They want to improve their catchment model to better understand the water quality in Homebush Bay.

Your firm is trying to engage a new client. They want to improve their catchment model to better understand the water quality in Homebush Bay. Previously, a stormwater quality model has been developed for the 8 km2 Powells Creek catchment, which drains into Homebush Bay. The basis of this original stormwater quality model is the US EPA SWMM software.

The SWMM model uses a non-linear reservoir model for surface runoff (pond model) with a kinematic model for flows in the channel. Water quality simulation is based on simulation of the EMC (event mean concentration) rather than a pollutograph or loadograph. The focus of the water quality simulation is on the prediction of the total mass of contaminant transported during the storm event. At present only the flow quantity component of the model is being calibrated. The client would like you to demonstrate the ability to create a water quality model and provide an indicated of the future work that might be required.

The water quality component of the model is yet to be developed. The client has been very generous and shared the previous study. Data available for use in the calibration are:

1. Rainfall data
1. 6 pluviometers (i.e. continuous rain gauges) within the catchment;
2. 6 pluviometers adjacent to the catchment;
3. 1 daily read gauge within the catchment and another 6 in close proximity to the catchment; and
4. Radar images of rainfall over the catchment; these images have not been processed, (i.e. converted to rainfall depths) but they are available for the study. The resolution of these radar images is 1 km x 1 km.

2. Catchment data
1. SRTM and LIDAR based models of the topography;
2. Detailed plans of the stormwater system in the catchment (note that the catchment is serviced by separate stormwater and sanitary sewer systems);
3. Detailed maps in GIS format of land use in the catchment (note that the whole catchment is urbanised);
Soil Maps of the catchment derived from the National Soil Survey

Gauged data at one site in the catchment for 49 years. The client indicated that the approving athorities identied concerns about the rating curve at this gauge station for higher flows. This concern arises from the proximity of railway culverts and the potential for the station to be drowned during higher flows. This gauging station is located in the upper reaches of the catchment and monitors only 2.4 km2 of the catchment.
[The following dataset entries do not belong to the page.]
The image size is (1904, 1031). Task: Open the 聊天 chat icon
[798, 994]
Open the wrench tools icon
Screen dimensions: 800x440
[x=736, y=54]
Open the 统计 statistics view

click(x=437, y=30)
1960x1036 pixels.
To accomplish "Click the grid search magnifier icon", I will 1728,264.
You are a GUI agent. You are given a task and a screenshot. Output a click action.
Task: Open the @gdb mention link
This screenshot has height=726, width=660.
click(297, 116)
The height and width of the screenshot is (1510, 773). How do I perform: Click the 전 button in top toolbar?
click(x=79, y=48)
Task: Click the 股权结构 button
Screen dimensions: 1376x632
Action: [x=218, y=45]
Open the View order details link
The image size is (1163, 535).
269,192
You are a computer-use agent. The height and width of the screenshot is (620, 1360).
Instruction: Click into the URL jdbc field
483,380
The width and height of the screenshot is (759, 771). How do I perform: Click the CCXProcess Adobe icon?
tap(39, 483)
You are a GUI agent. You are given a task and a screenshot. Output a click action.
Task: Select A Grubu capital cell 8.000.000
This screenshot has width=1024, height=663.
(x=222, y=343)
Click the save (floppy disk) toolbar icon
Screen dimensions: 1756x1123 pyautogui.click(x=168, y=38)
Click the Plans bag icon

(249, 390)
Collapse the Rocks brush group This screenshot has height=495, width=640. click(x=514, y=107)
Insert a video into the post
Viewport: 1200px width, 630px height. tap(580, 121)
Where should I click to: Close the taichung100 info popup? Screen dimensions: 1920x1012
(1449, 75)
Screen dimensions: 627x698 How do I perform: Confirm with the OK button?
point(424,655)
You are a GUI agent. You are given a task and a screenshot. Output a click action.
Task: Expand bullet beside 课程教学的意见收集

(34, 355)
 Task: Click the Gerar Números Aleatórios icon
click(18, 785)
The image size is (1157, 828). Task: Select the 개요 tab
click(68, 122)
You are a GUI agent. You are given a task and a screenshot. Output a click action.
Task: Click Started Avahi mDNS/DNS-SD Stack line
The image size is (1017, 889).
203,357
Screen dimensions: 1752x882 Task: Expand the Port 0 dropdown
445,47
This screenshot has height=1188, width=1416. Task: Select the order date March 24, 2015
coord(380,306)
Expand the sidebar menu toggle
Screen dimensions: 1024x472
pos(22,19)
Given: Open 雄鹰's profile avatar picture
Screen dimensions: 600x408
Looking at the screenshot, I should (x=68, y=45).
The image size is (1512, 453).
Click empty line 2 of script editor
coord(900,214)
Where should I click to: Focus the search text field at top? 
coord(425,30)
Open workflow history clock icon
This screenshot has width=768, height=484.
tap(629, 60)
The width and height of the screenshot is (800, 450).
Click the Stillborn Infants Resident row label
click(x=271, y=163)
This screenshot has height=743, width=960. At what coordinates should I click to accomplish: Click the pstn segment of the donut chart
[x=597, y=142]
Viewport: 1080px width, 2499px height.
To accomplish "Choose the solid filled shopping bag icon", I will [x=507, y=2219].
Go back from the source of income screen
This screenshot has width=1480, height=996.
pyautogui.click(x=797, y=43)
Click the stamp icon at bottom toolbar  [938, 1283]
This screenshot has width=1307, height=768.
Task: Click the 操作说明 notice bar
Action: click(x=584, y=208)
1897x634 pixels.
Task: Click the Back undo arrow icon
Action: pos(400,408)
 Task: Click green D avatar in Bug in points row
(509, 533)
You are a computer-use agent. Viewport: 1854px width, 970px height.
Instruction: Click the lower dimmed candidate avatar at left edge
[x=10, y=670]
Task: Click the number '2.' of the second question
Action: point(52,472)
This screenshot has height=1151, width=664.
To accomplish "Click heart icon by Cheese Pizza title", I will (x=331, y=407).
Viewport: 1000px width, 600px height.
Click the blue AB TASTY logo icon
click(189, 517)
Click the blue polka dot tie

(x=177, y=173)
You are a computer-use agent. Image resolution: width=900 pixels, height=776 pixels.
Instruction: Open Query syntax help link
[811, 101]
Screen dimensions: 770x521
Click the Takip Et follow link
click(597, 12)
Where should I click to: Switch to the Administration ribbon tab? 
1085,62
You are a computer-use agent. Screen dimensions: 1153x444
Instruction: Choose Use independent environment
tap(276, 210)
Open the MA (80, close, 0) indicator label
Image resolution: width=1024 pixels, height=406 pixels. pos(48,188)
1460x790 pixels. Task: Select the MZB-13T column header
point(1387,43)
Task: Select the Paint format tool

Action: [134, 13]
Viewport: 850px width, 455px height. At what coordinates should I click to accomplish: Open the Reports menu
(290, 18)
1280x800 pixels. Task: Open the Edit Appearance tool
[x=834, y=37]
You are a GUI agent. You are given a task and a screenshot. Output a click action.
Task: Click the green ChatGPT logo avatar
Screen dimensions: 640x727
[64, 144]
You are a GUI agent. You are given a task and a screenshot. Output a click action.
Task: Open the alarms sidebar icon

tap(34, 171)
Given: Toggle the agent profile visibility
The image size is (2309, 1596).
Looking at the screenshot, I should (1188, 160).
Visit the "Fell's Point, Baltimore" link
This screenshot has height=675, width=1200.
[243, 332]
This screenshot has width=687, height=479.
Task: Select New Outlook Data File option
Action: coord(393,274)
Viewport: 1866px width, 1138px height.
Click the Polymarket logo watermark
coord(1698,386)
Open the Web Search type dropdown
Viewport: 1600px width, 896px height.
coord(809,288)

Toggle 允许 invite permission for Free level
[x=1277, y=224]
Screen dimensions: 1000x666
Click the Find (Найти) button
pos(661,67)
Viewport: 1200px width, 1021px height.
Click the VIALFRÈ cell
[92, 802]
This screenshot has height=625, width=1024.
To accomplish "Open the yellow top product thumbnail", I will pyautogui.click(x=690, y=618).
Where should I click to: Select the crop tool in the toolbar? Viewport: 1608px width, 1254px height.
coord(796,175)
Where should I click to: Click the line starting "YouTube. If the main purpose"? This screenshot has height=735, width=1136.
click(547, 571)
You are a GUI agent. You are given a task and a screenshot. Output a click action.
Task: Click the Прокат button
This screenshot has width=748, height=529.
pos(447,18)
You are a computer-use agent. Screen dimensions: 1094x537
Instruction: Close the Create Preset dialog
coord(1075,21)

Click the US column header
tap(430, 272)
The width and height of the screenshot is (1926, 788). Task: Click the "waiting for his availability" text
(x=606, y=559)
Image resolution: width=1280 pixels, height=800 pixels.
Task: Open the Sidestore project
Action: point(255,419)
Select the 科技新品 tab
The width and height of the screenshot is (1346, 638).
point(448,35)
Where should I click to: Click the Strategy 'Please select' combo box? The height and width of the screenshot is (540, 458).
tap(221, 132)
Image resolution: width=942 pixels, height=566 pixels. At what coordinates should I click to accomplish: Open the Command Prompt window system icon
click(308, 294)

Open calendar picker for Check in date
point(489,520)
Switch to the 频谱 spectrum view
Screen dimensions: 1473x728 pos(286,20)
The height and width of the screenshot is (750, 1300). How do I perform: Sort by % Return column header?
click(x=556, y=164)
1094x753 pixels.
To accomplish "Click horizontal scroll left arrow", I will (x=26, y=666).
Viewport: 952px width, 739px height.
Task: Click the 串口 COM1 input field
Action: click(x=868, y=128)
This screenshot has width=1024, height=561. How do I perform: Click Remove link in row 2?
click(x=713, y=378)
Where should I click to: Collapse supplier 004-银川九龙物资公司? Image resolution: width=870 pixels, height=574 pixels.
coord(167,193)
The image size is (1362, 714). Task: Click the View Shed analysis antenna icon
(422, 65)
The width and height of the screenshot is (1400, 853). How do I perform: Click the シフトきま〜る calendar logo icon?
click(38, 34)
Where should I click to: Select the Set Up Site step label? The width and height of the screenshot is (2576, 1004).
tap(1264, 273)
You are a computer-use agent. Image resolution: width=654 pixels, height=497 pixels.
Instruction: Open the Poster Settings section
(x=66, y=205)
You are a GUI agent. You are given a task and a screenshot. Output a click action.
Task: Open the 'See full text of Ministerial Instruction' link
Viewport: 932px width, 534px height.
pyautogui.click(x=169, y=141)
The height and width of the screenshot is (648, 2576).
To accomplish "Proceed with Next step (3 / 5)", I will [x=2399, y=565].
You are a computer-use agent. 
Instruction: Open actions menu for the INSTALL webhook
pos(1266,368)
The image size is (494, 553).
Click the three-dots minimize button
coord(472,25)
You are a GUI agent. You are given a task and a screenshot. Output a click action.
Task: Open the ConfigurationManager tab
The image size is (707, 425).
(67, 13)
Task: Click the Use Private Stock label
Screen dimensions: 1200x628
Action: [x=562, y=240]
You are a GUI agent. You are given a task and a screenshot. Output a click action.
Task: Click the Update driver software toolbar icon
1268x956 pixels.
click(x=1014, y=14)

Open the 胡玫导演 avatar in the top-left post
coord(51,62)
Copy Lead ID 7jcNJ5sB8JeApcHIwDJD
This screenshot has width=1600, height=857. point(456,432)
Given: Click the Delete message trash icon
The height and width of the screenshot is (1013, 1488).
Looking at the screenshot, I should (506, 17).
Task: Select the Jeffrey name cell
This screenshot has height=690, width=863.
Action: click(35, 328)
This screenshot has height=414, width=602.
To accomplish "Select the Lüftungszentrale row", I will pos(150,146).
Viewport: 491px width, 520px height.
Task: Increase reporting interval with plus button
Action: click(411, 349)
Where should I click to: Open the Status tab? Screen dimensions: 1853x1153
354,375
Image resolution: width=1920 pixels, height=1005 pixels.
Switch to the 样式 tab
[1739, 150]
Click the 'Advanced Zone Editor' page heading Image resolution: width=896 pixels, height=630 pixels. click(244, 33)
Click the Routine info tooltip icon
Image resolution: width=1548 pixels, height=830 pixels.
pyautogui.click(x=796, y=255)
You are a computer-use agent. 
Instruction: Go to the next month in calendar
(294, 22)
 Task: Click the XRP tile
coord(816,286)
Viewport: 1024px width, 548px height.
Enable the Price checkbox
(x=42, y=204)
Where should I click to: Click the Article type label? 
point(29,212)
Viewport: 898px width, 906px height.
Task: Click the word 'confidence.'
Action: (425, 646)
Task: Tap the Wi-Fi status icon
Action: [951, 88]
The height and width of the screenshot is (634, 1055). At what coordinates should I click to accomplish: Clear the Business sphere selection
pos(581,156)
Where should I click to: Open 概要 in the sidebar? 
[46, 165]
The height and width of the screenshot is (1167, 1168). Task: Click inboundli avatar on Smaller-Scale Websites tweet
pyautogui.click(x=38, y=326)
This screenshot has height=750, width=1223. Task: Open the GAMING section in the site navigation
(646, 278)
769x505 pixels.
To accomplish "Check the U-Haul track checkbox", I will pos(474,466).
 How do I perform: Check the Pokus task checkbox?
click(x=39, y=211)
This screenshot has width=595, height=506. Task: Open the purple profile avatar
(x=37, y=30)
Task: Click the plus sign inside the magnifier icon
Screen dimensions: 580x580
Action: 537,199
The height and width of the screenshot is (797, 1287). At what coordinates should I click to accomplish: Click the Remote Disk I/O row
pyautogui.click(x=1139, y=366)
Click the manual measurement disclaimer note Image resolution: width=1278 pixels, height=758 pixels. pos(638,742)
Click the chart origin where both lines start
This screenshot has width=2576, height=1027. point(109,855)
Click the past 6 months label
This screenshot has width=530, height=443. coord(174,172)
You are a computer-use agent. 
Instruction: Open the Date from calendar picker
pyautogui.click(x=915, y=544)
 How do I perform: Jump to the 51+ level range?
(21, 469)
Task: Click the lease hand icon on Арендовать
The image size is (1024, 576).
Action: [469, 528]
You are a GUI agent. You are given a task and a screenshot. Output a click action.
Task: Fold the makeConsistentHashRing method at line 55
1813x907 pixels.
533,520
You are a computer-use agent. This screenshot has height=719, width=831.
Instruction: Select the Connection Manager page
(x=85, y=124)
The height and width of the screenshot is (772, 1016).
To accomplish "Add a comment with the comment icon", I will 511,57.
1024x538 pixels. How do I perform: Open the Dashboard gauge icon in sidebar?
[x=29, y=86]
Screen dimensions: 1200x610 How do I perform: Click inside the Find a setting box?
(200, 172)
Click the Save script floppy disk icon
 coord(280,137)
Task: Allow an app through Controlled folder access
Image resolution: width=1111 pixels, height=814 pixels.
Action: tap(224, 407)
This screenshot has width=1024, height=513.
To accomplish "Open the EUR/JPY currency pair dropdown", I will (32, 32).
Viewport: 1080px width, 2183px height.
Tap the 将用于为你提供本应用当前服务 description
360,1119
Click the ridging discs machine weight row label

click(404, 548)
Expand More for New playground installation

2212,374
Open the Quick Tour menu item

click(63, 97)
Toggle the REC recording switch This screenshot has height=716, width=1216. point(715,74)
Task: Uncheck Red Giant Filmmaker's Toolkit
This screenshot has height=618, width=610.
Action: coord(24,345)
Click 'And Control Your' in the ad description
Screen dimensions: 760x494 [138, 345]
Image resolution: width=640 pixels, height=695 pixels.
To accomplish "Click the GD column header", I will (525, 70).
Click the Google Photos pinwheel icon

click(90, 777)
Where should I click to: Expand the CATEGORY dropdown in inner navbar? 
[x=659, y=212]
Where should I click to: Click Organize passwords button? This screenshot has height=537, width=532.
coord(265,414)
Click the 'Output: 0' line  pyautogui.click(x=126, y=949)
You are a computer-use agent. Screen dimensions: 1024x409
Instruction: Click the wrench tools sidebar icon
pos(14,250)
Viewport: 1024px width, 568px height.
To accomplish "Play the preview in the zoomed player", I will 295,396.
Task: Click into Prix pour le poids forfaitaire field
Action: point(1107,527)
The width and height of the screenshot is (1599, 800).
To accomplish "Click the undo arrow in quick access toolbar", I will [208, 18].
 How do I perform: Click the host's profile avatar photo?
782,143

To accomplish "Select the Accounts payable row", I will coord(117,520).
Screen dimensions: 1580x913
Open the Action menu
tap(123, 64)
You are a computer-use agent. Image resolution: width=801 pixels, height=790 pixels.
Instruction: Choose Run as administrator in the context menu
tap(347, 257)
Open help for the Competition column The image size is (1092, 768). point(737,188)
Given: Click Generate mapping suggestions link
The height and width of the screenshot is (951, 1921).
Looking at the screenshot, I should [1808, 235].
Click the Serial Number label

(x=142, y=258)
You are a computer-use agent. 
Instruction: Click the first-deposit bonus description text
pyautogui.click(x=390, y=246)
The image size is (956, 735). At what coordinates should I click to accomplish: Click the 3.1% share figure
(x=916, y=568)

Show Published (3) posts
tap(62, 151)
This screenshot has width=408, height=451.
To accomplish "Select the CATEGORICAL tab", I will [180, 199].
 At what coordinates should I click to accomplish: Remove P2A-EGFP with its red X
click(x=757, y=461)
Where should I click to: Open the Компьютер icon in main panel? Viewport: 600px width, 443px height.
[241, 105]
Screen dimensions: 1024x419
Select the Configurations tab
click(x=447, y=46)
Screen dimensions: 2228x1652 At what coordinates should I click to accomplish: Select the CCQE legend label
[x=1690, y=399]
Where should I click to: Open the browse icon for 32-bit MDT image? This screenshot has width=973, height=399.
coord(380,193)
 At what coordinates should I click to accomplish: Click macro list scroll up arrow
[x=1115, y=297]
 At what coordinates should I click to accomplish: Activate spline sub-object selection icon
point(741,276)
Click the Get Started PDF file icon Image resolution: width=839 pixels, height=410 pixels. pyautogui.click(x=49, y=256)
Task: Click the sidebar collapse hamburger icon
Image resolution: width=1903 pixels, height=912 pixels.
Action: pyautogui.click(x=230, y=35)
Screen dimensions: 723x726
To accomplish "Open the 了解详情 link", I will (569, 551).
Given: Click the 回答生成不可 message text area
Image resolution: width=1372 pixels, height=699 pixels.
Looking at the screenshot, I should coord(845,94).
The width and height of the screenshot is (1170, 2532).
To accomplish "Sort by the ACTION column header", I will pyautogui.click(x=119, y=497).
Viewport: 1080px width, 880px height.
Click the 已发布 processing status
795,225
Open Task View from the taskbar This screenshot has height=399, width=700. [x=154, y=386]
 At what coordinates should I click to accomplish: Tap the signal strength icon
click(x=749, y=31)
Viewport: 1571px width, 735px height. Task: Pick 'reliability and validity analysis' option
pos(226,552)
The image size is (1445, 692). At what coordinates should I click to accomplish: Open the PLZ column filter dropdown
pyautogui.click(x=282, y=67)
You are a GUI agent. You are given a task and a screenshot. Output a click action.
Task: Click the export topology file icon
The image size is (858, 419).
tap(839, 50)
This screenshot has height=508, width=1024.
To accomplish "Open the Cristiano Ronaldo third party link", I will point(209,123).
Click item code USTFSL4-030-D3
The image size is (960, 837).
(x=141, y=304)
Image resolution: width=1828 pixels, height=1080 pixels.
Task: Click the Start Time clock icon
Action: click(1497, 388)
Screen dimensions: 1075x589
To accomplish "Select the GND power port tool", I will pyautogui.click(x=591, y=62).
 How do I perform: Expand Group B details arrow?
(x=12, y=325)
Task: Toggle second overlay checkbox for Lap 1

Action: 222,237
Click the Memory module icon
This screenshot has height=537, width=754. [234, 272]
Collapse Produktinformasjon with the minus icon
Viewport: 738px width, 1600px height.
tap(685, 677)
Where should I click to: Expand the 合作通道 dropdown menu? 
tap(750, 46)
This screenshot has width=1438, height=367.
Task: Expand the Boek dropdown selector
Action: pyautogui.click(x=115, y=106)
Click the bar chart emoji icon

You are required to provide a detailed proposal to the client (maximum of 20 pages, includive of diagrams, drawings, references and appendices).
The file below contains the details of calibration simulations. Data included in the file for each event (there are multiple events in the file) are:

• Rainfall records from the pluviometer located at the catchment outlet;
• Recorded flow for the event; and
• Predicted flows for alternative sets of parameter values.

To prepare you have had a detailed discussion with your manager. The questions that they would like you to addresss are as follows:

i) Select and justify a calibration metric suitable for use to assess the calibration of the quantity component of the model;

ii) Apply this metric to the available data in a manner where all events are considered concurrently. You will need to consider how the different events can be combined and to justify this approach;

iii) Select and justify the best parameter set to be used with the water quality component of the model.

i) How the different conceptual components of a catchment model would be used in developing this model.

ii) The sources of error in predictions obtained from a catchment model with reference to the current study. How should knowledge of these errors be considered in the current application?

iii) Whether the selected parameter values would change if a kinematic wave model were to be used in lieu of the non-linear reservoir model of surface runoff.

You have been asked to improve the current catchment model. To achieve that improvement, you have time and resources available. What would you do?